### RECORDS PROVIDED
※

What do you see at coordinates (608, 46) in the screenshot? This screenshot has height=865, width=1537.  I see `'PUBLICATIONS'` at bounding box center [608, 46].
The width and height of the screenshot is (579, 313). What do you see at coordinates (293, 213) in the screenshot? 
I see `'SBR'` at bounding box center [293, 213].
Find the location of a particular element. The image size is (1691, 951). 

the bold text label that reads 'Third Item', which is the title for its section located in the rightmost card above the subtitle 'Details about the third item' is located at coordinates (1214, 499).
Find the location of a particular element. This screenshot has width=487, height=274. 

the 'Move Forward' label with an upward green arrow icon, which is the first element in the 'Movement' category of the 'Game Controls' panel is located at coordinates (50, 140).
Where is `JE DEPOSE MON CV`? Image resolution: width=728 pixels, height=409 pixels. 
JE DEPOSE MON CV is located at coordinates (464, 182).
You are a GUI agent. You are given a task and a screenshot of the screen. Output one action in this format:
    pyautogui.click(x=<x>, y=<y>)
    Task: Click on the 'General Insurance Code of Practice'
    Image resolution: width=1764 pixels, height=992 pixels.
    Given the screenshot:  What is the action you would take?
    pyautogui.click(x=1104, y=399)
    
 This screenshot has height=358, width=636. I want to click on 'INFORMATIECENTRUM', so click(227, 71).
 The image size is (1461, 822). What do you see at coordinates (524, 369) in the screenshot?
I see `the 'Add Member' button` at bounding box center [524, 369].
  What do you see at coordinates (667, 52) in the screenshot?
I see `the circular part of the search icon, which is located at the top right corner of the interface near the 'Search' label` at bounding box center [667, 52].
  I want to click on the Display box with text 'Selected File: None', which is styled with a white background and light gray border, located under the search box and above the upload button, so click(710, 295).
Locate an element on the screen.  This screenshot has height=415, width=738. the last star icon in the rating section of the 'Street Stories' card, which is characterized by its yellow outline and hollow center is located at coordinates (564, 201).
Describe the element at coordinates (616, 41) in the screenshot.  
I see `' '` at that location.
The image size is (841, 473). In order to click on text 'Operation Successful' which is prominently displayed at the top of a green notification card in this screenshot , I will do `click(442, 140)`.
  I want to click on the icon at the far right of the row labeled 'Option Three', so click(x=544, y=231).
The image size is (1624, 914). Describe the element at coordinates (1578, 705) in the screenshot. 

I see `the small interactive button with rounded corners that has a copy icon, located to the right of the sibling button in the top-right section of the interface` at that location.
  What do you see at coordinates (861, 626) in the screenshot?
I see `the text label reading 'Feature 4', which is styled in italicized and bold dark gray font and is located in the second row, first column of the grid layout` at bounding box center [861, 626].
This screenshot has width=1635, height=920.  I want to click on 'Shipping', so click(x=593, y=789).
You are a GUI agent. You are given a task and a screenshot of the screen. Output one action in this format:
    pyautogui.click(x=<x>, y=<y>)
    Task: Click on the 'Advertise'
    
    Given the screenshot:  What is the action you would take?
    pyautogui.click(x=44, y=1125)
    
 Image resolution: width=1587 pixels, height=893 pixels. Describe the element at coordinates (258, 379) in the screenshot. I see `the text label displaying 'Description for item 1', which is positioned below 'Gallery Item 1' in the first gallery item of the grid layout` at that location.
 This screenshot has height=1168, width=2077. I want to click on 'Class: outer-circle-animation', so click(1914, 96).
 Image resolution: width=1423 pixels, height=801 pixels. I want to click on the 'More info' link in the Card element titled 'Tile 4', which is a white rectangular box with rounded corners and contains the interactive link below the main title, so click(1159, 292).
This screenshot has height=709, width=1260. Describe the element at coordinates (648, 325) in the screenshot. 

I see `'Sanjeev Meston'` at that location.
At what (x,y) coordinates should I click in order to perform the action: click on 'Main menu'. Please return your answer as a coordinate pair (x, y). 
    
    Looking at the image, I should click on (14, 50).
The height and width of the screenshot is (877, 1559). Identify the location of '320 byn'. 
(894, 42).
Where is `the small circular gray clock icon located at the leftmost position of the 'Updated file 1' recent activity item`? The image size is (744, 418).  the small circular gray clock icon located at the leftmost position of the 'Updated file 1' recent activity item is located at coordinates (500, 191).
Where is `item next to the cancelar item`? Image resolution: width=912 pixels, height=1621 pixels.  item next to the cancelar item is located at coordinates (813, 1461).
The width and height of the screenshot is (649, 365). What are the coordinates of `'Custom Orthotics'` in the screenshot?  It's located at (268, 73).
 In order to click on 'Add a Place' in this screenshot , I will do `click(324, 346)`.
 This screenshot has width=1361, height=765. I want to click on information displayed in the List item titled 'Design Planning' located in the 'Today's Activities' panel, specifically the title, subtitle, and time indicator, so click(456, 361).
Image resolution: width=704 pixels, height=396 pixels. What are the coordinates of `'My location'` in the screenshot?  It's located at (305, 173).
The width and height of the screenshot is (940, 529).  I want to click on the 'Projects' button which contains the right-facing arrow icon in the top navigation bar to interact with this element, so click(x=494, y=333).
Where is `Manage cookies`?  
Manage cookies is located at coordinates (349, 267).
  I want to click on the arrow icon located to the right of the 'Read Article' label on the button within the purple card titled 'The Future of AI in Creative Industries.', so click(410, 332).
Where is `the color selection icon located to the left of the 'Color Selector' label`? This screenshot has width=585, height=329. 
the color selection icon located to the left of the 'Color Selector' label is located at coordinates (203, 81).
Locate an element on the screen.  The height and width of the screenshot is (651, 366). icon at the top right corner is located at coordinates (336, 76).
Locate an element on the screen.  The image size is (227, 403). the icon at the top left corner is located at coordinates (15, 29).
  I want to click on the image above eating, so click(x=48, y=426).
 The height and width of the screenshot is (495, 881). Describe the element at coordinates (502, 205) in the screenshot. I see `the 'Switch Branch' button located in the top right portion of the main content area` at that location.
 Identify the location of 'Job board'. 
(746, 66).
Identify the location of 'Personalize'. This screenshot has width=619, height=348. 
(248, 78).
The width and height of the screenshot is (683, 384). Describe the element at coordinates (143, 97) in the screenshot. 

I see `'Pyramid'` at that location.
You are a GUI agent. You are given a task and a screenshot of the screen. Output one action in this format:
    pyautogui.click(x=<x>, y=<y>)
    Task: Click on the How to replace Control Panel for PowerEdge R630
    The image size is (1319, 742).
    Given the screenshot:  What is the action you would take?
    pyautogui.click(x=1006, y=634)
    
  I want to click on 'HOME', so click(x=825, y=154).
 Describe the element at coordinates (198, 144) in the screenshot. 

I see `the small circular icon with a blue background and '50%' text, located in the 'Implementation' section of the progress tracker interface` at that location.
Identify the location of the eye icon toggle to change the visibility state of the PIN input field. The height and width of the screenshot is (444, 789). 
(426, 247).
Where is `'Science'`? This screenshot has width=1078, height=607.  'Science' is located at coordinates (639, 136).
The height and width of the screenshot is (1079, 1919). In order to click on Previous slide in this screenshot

※

### REQUIREMENT
Can you reproduce the records from the start through the line containing "JE DEPOSE MON CV is", both ends included, swapping "particular element" for "specific element" and leaving everything else as it is?

### FULL OUTPUT
What do you see at coordinates (608, 46) in the screenshot? This screenshot has height=865, width=1537.  I see `'PUBLICATIONS'` at bounding box center [608, 46].
The width and height of the screenshot is (579, 313). What do you see at coordinates (293, 213) in the screenshot? 
I see `'SBR'` at bounding box center [293, 213].
Find the location of a specific element. The image size is (1691, 951). 

the bold text label that reads 'Third Item', which is the title for its section located in the rightmost card above the subtitle 'Details about the third item' is located at coordinates (1214, 499).
Find the location of a specific element. This screenshot has width=487, height=274. 

the 'Move Forward' label with an upward green arrow icon, which is the first element in the 'Movement' category of the 'Game Controls' panel is located at coordinates (50, 140).
Where is `JE DEPOSE MON CV`? Image resolution: width=728 pixels, height=409 pixels. 
JE DEPOSE MON CV is located at coordinates (464, 182).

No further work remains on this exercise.